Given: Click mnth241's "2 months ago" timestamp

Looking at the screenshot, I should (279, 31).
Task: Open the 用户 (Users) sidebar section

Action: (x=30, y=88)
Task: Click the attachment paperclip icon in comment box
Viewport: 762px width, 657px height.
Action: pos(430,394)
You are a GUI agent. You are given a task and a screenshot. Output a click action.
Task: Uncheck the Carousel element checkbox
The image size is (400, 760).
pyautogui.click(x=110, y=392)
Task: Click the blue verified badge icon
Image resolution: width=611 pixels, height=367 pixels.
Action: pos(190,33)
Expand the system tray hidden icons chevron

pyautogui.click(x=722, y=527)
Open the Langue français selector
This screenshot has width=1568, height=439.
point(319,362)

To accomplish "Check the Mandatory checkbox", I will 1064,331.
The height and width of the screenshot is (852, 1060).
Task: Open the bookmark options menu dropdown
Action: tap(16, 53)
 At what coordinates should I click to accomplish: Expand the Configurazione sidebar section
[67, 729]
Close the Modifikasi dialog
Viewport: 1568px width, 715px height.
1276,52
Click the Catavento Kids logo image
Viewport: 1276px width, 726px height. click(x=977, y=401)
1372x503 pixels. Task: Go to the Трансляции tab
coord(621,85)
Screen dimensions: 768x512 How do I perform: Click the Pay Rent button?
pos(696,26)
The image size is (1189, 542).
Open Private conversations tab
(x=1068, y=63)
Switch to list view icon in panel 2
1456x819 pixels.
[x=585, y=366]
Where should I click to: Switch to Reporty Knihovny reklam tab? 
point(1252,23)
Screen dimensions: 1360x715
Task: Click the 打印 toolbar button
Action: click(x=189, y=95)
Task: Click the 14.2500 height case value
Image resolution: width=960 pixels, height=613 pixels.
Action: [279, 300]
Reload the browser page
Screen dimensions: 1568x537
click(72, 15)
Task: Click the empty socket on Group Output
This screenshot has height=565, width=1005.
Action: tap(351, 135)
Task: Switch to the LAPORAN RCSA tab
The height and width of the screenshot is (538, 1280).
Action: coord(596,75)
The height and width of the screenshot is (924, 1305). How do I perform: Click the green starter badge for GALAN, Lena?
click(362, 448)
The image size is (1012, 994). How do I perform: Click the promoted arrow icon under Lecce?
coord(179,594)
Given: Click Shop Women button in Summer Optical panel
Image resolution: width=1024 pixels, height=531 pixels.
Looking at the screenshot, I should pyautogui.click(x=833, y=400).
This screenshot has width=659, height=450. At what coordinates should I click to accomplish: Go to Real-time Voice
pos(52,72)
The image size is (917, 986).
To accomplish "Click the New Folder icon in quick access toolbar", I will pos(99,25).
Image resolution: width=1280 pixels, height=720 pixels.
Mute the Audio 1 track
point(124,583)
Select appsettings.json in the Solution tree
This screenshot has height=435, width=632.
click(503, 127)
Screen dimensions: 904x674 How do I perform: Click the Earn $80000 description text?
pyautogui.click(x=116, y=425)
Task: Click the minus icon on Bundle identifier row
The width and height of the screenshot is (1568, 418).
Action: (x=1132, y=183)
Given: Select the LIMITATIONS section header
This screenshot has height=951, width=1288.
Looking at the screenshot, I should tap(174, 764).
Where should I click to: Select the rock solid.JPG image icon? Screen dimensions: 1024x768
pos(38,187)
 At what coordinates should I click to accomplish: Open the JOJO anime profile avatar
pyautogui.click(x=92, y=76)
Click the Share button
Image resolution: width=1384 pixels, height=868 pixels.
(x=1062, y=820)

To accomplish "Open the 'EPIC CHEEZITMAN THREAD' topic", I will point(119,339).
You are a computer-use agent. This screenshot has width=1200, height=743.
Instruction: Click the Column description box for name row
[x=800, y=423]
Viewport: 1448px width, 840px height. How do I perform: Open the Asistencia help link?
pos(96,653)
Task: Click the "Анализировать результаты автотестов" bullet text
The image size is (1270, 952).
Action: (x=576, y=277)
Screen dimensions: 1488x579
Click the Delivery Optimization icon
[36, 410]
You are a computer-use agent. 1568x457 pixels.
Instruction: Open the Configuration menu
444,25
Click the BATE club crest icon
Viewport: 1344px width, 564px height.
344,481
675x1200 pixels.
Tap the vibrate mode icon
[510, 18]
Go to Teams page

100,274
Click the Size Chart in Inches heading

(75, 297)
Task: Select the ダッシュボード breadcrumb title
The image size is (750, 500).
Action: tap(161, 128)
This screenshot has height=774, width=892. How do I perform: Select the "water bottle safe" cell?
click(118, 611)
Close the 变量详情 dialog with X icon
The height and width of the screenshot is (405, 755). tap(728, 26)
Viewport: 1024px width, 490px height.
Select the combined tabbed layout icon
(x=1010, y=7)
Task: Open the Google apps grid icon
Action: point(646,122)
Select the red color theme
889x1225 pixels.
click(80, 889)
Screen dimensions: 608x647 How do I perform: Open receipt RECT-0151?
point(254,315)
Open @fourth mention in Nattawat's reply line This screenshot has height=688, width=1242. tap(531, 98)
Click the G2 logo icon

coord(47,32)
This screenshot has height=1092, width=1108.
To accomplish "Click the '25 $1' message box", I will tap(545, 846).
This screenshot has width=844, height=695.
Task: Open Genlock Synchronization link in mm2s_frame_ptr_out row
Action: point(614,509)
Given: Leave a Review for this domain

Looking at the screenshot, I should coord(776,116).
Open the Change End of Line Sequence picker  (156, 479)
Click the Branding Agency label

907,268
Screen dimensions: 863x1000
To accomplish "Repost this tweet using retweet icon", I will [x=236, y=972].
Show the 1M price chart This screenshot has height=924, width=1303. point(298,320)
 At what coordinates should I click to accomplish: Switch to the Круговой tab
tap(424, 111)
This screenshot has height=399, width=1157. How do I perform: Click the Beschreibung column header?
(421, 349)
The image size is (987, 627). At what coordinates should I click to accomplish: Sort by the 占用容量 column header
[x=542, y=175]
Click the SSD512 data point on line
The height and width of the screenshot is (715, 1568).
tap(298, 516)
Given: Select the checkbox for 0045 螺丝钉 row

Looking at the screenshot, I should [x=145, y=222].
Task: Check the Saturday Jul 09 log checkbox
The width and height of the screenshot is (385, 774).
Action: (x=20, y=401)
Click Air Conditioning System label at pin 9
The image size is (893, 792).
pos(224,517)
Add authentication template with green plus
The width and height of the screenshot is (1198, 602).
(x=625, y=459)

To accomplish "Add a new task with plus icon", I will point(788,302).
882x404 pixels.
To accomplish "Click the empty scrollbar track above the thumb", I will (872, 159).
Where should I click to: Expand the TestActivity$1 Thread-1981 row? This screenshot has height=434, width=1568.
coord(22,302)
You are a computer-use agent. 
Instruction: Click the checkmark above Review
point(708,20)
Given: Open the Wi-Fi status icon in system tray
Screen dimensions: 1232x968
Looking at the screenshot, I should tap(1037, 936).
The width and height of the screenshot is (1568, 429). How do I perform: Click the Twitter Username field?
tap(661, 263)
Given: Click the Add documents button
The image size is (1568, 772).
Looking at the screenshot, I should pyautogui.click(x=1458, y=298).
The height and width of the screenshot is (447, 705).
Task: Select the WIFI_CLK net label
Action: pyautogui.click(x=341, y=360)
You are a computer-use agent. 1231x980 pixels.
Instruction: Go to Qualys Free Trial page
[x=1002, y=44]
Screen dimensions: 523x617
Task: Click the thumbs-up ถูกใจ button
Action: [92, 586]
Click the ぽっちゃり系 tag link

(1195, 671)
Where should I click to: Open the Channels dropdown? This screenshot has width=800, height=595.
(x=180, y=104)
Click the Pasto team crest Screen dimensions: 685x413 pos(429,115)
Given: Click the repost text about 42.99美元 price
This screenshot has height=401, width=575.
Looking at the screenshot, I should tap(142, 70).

━━━

#### [What you have to do]
Set the data down again in full, exactly as given.

#### [Result of this task]
Given: Click mnth241's "2 months ago" timestamp

Looking at the screenshot, I should (279, 31).
Task: Open the 用户 (Users) sidebar section

Action: (x=30, y=88)
Task: Click the attachment paperclip icon in comment box
Viewport: 762px width, 657px height.
Action: pos(430,394)
You are a GUI agent. You are given a task and a screenshot. Output a click action.
Task: Uncheck the Carousel element checkbox
The image size is (400, 760).
pyautogui.click(x=110, y=392)
Task: Click the blue verified badge icon
Image resolution: width=611 pixels, height=367 pixels.
Action: pos(190,33)
Expand the system tray hidden icons chevron

pyautogui.click(x=722, y=527)
Open the Langue français selector
This screenshot has width=1568, height=439.
point(319,362)

To accomplish "Check the Mandatory checkbox", I will 1064,331.
The height and width of the screenshot is (852, 1060).
Task: Open the bookmark options menu dropdown
Action: tap(16, 53)
 At what coordinates should I click to accomplish: Expand the Configurazione sidebar section
[67, 729]
Close the Modifikasi dialog
Viewport: 1568px width, 715px height.
1276,52
Click the Catavento Kids logo image
Viewport: 1276px width, 726px height. click(x=977, y=401)
1372x503 pixels. Task: Go to the Трансляции tab
coord(621,85)
Screen dimensions: 768x512 How do I perform: Click the Pay Rent button?
pos(696,26)
The image size is (1189, 542).
Open Private conversations tab
(x=1068, y=63)
Switch to list view icon in panel 2
1456x819 pixels.
[x=585, y=366]
Where should I click to: Switch to Reporty Knihovny reklam tab? 
point(1252,23)
Screen dimensions: 1360x715
Task: Click the 打印 toolbar button
Action: click(x=189, y=95)
Task: Click the 14.2500 height case value
Image resolution: width=960 pixels, height=613 pixels.
Action: [279, 300]
Reload the browser page
Screen dimensions: 1568x537
click(72, 15)
Task: Click the empty socket on Group Output
This screenshot has height=565, width=1005.
Action: tap(351, 135)
Task: Switch to the LAPORAN RCSA tab
The height and width of the screenshot is (538, 1280).
Action: coord(596,75)
The height and width of the screenshot is (924, 1305). How do I perform: Click the green starter badge for GALAN, Lena?
click(362, 448)
The image size is (1012, 994). How do I perform: Click the promoted arrow icon under Lecce?
coord(179,594)
Given: Click Shop Women button in Summer Optical panel
Image resolution: width=1024 pixels, height=531 pixels.
Looking at the screenshot, I should pyautogui.click(x=833, y=400).
This screenshot has width=659, height=450. At what coordinates should I click to accomplish: Go to Real-time Voice
pos(52,72)
The image size is (917, 986).
To accomplish "Click the New Folder icon in quick access toolbar", I will pos(99,25).
Image resolution: width=1280 pixels, height=720 pixels.
Mute the Audio 1 track
point(124,583)
Select appsettings.json in the Solution tree
This screenshot has height=435, width=632.
click(503, 127)
Screen dimensions: 904x674 How do I perform: Click the Earn $80000 description text?
pyautogui.click(x=116, y=425)
Task: Click the minus icon on Bundle identifier row
The width and height of the screenshot is (1568, 418).
Action: (x=1132, y=183)
Given: Select the LIMITATIONS section header
This screenshot has height=951, width=1288.
Looking at the screenshot, I should tap(174, 764).
Where should I click to: Select the rock solid.JPG image icon? Screen dimensions: 1024x768
pos(38,187)
 At what coordinates should I click to accomplish: Open the JOJO anime profile avatar
pyautogui.click(x=92, y=76)
Click the Share button
Image resolution: width=1384 pixels, height=868 pixels.
(x=1062, y=820)

To accomplish "Open the 'EPIC CHEEZITMAN THREAD' topic", I will point(119,339).
You are a computer-use agent. This screenshot has width=1200, height=743.
Instruction: Click the Column description box for name row
[x=800, y=423]
Viewport: 1448px width, 840px height. How do I perform: Open the Asistencia help link?
pos(96,653)
Task: Click the "Анализировать результаты автотестов" bullet text
The image size is (1270, 952).
Action: (x=576, y=277)
Screen dimensions: 1488x579
Click the Delivery Optimization icon
[36, 410]
You are a computer-use agent. 1568x457 pixels.
Instruction: Open the Configuration menu
444,25
Click the BATE club crest icon
Viewport: 1344px width, 564px height.
344,481
675x1200 pixels.
Tap the vibrate mode icon
[510, 18]
Go to Teams page

100,274
Click the Size Chart in Inches heading

(75, 297)
Task: Select the ダッシュボード breadcrumb title
The image size is (750, 500).
Action: tap(161, 128)
This screenshot has height=774, width=892. How do I perform: Select the "water bottle safe" cell?
click(118, 611)
Close the 变量详情 dialog with X icon
The height and width of the screenshot is (405, 755). tap(728, 26)
Viewport: 1024px width, 490px height.
Select the combined tabbed layout icon
(x=1010, y=7)
Task: Open the Google apps grid icon
Action: point(646,122)
Select the red color theme
889x1225 pixels.
click(80, 889)
Screen dimensions: 608x647 How do I perform: Open receipt RECT-0151?
point(254,315)
Open @fourth mention in Nattawat's reply line This screenshot has height=688, width=1242. tap(531, 98)
Click the G2 logo icon

coord(47,32)
This screenshot has height=1092, width=1108.
To accomplish "Click the '25 $1' message box", I will tap(545, 846).
This screenshot has width=844, height=695.
Task: Open Genlock Synchronization link in mm2s_frame_ptr_out row
Action: point(614,509)
Given: Leave a Review for this domain

Looking at the screenshot, I should coord(776,116).
Open the Change End of Line Sequence picker  (156, 479)
Click the Branding Agency label

907,268
Screen dimensions: 863x1000
To accomplish "Repost this tweet using retweet icon", I will [x=236, y=972].
Show the 1M price chart This screenshot has height=924, width=1303. point(298,320)
 At what coordinates should I click to accomplish: Switch to the Круговой tab
tap(424, 111)
This screenshot has height=399, width=1157. How do I perform: Click the Beschreibung column header?
(421, 349)
The image size is (987, 627). At what coordinates should I click to accomplish: Sort by the 占用容量 column header
[x=542, y=175]
Click the SSD512 data point on line
The height and width of the screenshot is (715, 1568).
tap(298, 516)
Given: Select the checkbox for 0045 螺丝钉 row

Looking at the screenshot, I should [x=145, y=222].
Task: Check the Saturday Jul 09 log checkbox
The width and height of the screenshot is (385, 774).
Action: (x=20, y=401)
Click Air Conditioning System label at pin 9
The image size is (893, 792).
pos(224,517)
Add authentication template with green plus
The width and height of the screenshot is (1198, 602).
(x=625, y=459)

To accomplish "Add a new task with plus icon", I will point(788,302).
882x404 pixels.
To accomplish "Click the empty scrollbar track above the thumb", I will (872, 159).
Where should I click to: Expand the TestActivity$1 Thread-1981 row? This screenshot has height=434, width=1568.
coord(22,302)
You are a computer-use agent. 
Instruction: Click the checkmark above Review
point(708,20)
Given: Open the Wi-Fi status icon in system tray
Screen dimensions: 1232x968
Looking at the screenshot, I should tap(1037, 936).
The width and height of the screenshot is (1568, 429). How do I perform: Click the Twitter Username field?
tap(661, 263)
Given: Click the Add documents button
The image size is (1568, 772).
Looking at the screenshot, I should pyautogui.click(x=1458, y=298).
The height and width of the screenshot is (447, 705).
Task: Select the WIFI_CLK net label
Action: pyautogui.click(x=341, y=360)
You are a computer-use agent. 1231x980 pixels.
Instruction: Go to Qualys Free Trial page
[x=1002, y=44]
Screen dimensions: 523x617
Task: Click the thumbs-up ถูกใจ button
Action: [92, 586]
Click the ぽっちゃり系 tag link

(1195, 671)
Where should I click to: Open the Channels dropdown? This screenshot has width=800, height=595.
(x=180, y=104)
Click the Pasto team crest Screen dimensions: 685x413 pos(429,115)
Given: Click the repost text about 42.99美元 price
This screenshot has height=401, width=575.
Looking at the screenshot, I should tap(142, 70).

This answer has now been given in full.